(WHAT TO WORK ON): For the word "Click", find each line in the entries where it occurs and copy that line.

[TASK DATA]

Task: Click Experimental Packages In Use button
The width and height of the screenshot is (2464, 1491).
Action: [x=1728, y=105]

[/TASK DATA]
[TASK DATA]

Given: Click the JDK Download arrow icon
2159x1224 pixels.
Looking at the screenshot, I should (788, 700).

[/TASK DATA]
[TASK DATA]

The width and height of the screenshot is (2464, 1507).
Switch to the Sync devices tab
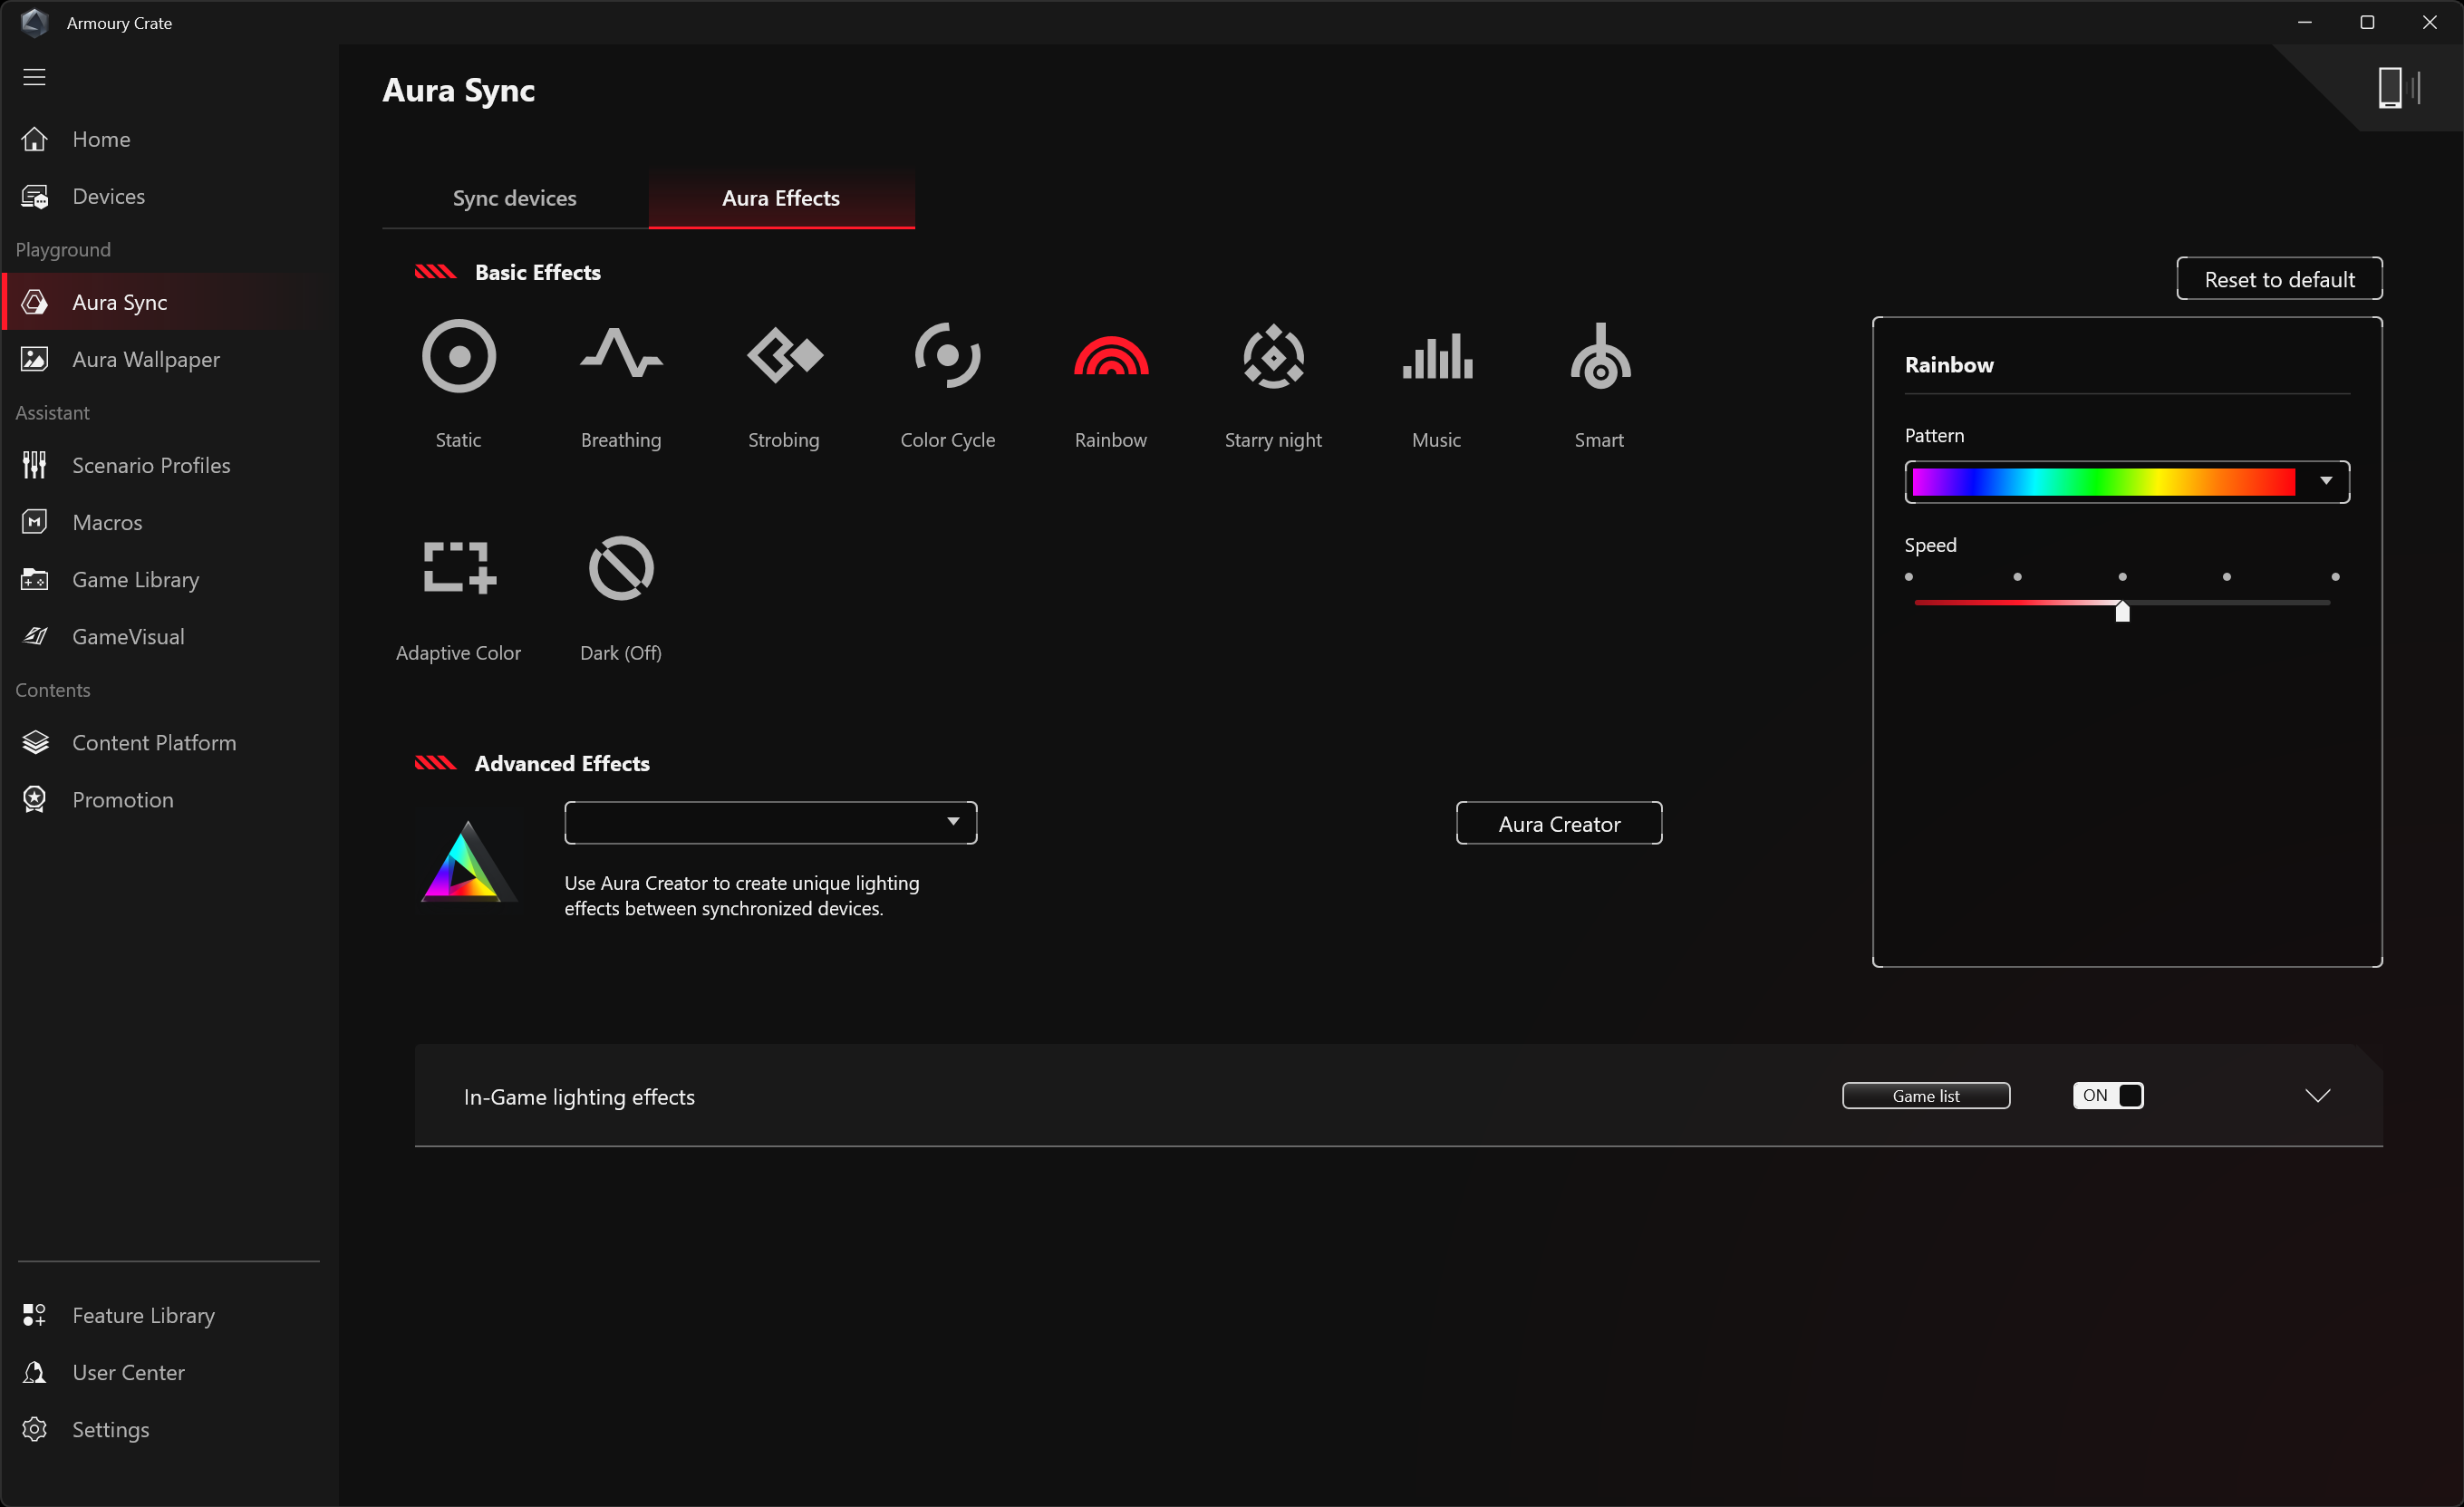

[/TASK DATA]

(ANSWER AREA):
Task: Click Experimental Packages In Use button
Given: Click the JDK Download arrow icon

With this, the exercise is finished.